↓↓↓
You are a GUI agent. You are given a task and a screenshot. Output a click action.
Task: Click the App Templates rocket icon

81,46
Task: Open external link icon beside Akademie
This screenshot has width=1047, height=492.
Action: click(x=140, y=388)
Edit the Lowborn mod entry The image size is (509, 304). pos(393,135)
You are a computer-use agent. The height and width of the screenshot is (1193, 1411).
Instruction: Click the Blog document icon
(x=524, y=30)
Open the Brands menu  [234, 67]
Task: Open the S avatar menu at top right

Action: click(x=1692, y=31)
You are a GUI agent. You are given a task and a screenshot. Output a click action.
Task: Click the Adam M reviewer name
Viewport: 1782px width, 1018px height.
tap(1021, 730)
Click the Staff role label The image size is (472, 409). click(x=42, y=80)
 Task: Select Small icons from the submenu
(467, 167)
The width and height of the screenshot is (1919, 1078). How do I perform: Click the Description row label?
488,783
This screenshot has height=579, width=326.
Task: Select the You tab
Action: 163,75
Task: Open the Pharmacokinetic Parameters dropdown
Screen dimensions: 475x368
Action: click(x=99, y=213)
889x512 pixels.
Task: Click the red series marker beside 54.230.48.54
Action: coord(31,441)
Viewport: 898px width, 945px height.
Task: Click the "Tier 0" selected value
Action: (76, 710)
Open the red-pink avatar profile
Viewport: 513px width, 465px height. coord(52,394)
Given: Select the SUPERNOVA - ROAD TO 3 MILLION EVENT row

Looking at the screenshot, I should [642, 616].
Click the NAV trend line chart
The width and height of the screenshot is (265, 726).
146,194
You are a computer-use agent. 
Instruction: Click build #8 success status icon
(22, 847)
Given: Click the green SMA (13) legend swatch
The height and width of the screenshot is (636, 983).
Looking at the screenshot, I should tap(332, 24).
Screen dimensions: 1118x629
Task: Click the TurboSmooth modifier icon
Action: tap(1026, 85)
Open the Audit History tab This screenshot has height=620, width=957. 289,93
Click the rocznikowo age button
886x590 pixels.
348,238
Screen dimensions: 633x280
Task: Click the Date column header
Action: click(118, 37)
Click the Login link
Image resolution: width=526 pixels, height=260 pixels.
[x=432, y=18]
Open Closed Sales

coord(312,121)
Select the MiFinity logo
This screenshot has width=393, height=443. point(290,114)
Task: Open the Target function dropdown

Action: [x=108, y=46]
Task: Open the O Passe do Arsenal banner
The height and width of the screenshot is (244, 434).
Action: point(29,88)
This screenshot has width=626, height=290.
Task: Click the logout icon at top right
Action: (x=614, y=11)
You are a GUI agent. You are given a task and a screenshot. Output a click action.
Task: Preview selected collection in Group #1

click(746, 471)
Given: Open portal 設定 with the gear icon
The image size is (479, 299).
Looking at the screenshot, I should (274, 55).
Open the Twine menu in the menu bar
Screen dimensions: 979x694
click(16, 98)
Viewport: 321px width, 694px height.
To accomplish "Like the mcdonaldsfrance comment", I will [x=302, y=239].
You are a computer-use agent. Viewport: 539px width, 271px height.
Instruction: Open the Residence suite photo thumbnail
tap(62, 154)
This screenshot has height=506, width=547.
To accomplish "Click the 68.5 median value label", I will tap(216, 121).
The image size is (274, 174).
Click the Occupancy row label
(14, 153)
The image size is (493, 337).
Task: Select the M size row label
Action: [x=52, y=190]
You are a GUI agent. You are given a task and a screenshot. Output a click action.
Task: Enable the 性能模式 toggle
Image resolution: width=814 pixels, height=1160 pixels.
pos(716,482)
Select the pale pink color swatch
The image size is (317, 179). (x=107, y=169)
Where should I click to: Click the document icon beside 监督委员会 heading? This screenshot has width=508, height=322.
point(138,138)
↑↑↑
▶ WHAT THIS TASK INVOLVES
Among the entries, find each line that includes the string "computer" and copy it.

▶ SOLUTION FOR THIS EXERCISE
You are a computer-use agent. The height and width of the screenshot is (1193, 1411).
You are a computer-use agent. 
You are a computer-use agent. Viewport: 539px width, 271px height.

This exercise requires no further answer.